A Lightweight Subgraph-Based Deep Learning Approach for Fall Recognition

Sensors 2022, 22(15), 5482; https://doi.org/10.3390/s22155482
by Zhenxiao Zhao 1, Lei Zhang 2 and Huiliang Shang 1,2,*
Reviewer 1: Anonymous
Reviewer 2: Anonymous
Sensors 2022, 22(15), 5482; https://doi.org/10.3390/s22155482
Submission received: 27 June 2022 / Revised: 18 July 2022 / Accepted: 19 July 2022 / Published: 22 July 2022
(This article belongs to the Special Issue Vision and Sensor-Based Sensing in Human Action Recognition)

Round 1

Reviewer 1 Report

In this article, the authors propose a novel method to detect falls of Ederly. They use a skeleton segmentation to separate the complexity of DL model in order to improve the precision/accuray of the results.

 

------------------------

 

Abstract

------------

- It seems word are missing: 

 L. 11 - the body's center of gravity moves from high to low ---> position?

 L. 19 - while maintaining IT lightweight 

 

1. Introduction

--------------------

- The first sentence is abnormally long!

- L.34 ...aged 65 or over HAS reacheD 727 ...

- L.35  In 2020, the proportion of the five elderly people --> What five means?

- L.49 ... Therefore, designing a lightweight and fast vision-49 based method for automatic fall recognition is an important task.   Why it is important compare to other technics ? more arguments.

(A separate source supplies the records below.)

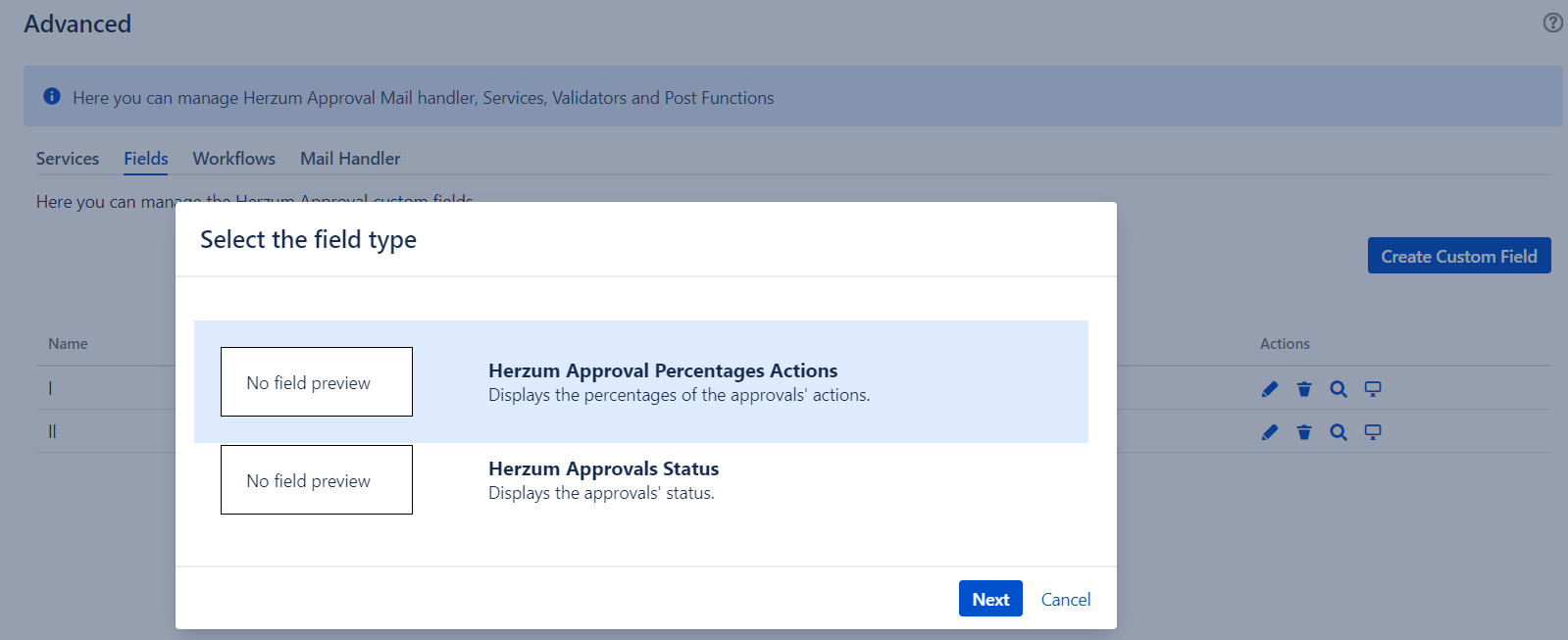
Task: Switch to the Services tab
Action: coord(68,159)
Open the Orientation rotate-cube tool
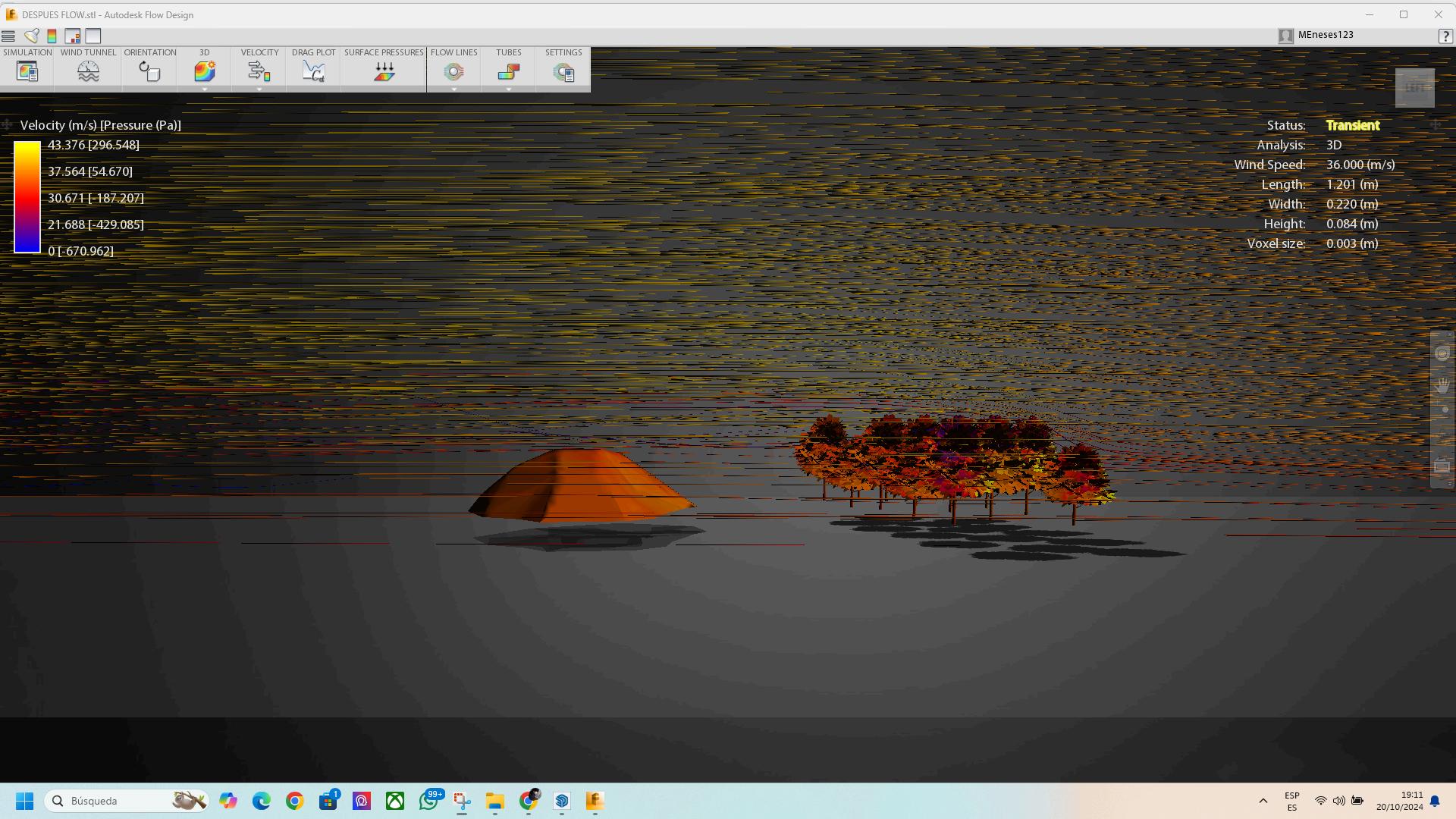Screen dimensions: 1456x819 tap(149, 71)
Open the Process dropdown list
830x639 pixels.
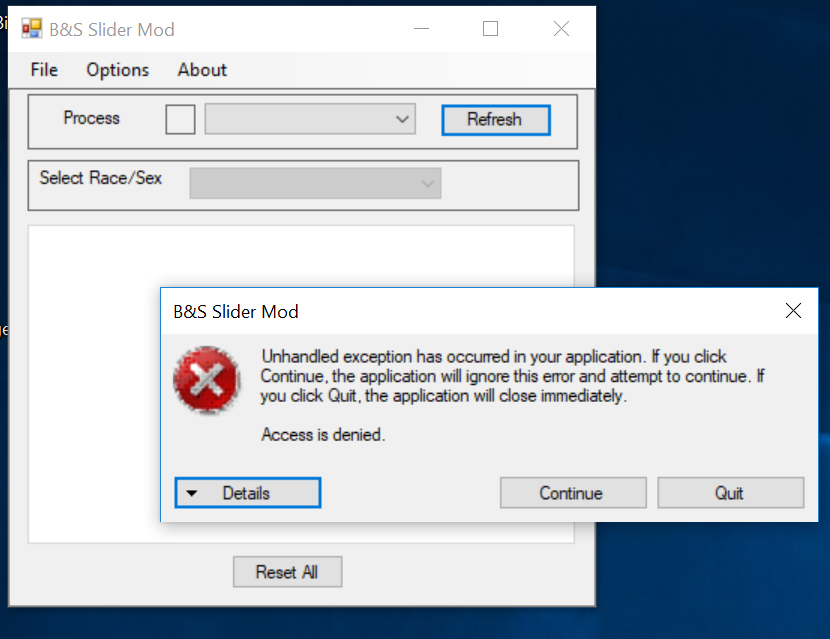[310, 120]
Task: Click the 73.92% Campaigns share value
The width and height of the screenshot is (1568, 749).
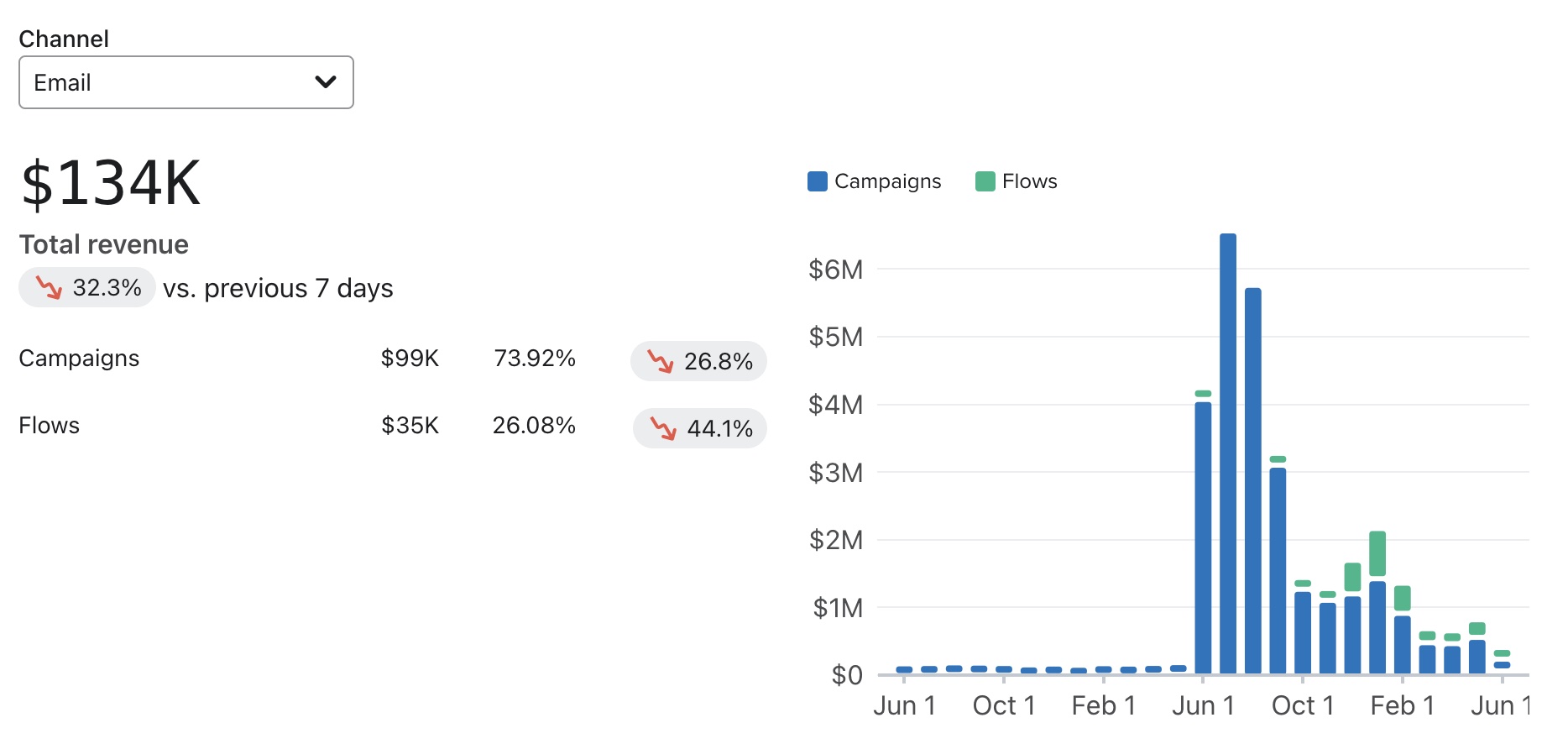Action: click(535, 359)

- L. 51-63 Good explanation of the difficulties.

- L. 78 Firstly, we use the OpenPose skeleton extraction algorithm to obtain 78 the skeleton data of human body  Lake of ref. on OpenPose nor the type of algorithm.

- L 94 …

A total of six categories of falls and behaviors similar to falls are collected in the NTU dataset, and skeleton extraction was performed using OpenPose on two publicly available fall behavior datasets

--> Which dataset is used? Even if the datasets are presented in Sect. 4, it could be good to refer either the papers or the section in which the explanation is given.


2. Related work 

--------------------

-       L 101 – 114 : Could be good to have a glossary for the acronyms (RGB, CNN,….) for reader not specifically in the precise domain.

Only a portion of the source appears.